Sur les conclusions à fin de condamnation de la commune :

10. Les conclusions de Mme F tendant à la condamnation de la commune à lui verser une indemnisation de 30 000 euros en réparation du préjudice moral qu’elle estime avoir subi en raison de sa dépression provoquée, selon le moyen, par les faits de harcèlement moral de la commune doivent être écartées par les motifs retenus par le tribunal administratif de Grenoble au point 11 de son jugement, et qu’il y a lieu, pour la cour, d’adopter.

Sur les conclusions à fin d’injonction et sur l’application de l’article L. 761-1 du code de justice administrative :

11. Les conclusions à fin d’annulation de Mme F devant être rejetées, doivent l’être également, d’une part, ses conclusions à fin d’injonction, la présente décision n’appelant ainsi aucune mesure d’exécution, et d’autre part, celles tendant à l’application des dispositions de l’article L. 761-1 du code de justice administrative, ces dispositions faisant obstacle à ce que la cour fasse bénéficier la partie tenue aux dépens ou la partie perdante du paiement par l’autre partie des frais qu’elle a exposés à l’occasion du litige soumis au juge.

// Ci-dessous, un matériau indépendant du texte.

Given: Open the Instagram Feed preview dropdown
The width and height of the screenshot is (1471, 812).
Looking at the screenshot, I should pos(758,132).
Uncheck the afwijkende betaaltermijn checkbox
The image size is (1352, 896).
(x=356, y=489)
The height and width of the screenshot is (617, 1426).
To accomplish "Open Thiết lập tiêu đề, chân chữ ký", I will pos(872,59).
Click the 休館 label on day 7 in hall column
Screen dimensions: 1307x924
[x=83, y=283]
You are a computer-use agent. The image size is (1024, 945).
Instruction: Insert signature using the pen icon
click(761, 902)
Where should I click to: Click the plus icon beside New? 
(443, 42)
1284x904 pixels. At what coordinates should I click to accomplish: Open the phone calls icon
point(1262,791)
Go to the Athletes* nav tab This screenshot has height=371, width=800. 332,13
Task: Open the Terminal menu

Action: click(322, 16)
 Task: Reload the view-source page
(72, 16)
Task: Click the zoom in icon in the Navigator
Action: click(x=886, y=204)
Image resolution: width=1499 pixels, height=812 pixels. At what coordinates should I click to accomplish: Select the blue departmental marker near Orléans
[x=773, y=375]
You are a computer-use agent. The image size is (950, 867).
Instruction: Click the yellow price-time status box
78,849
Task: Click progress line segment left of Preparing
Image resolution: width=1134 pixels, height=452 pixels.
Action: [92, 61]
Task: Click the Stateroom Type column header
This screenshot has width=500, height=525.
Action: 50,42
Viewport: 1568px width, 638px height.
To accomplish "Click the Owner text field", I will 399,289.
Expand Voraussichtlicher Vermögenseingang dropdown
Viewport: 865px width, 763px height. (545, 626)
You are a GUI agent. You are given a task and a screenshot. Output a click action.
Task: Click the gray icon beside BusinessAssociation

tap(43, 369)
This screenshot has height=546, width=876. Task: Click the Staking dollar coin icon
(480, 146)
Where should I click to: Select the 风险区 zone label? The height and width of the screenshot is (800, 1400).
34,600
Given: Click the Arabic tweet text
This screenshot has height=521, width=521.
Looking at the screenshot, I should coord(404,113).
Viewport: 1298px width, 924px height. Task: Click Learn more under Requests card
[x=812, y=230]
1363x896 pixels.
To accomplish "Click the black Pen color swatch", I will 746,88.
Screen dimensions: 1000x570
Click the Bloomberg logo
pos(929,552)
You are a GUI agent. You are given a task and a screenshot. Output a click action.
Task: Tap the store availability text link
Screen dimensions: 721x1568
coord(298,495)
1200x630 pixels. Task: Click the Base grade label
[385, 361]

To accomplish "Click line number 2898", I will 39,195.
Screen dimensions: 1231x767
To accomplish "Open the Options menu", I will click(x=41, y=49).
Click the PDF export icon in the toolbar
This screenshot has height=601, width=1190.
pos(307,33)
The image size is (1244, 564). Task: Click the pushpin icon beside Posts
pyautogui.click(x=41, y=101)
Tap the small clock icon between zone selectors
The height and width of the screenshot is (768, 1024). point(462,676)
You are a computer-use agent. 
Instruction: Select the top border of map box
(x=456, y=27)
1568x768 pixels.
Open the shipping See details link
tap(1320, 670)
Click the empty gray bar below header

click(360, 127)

12. Il n’y a pas lieu, par ailleurs, dans les circonstances de l’espèce, en application de ces mêmes dispositions, de mettre à la charge de Mme F la somme demandée par la commune de Romans-sur-Isère, au titre des frais non compris dans les dépens que cette dernière a exposés.

DÉCIDE :

Article 1er : La requête de Mme F est rejetée.

Article 2 : Les conclusions de la commune de Romans-sur-Isère relatives aux frais irrépétibles sont rejetées.

Article 3 :Le présent arrêt sera notifié à Mme A F et à la commune de Romans-sur-Isère.

Délibéré après l’audience du 19 mai 2020 à laquelle siégeaient :

Mme E B, présidente de chambre,

Mme H, présidente-assesseure,

M. Pierre Thierry, premier conseiller.

Lu en audience publique, le 16 juin 2020.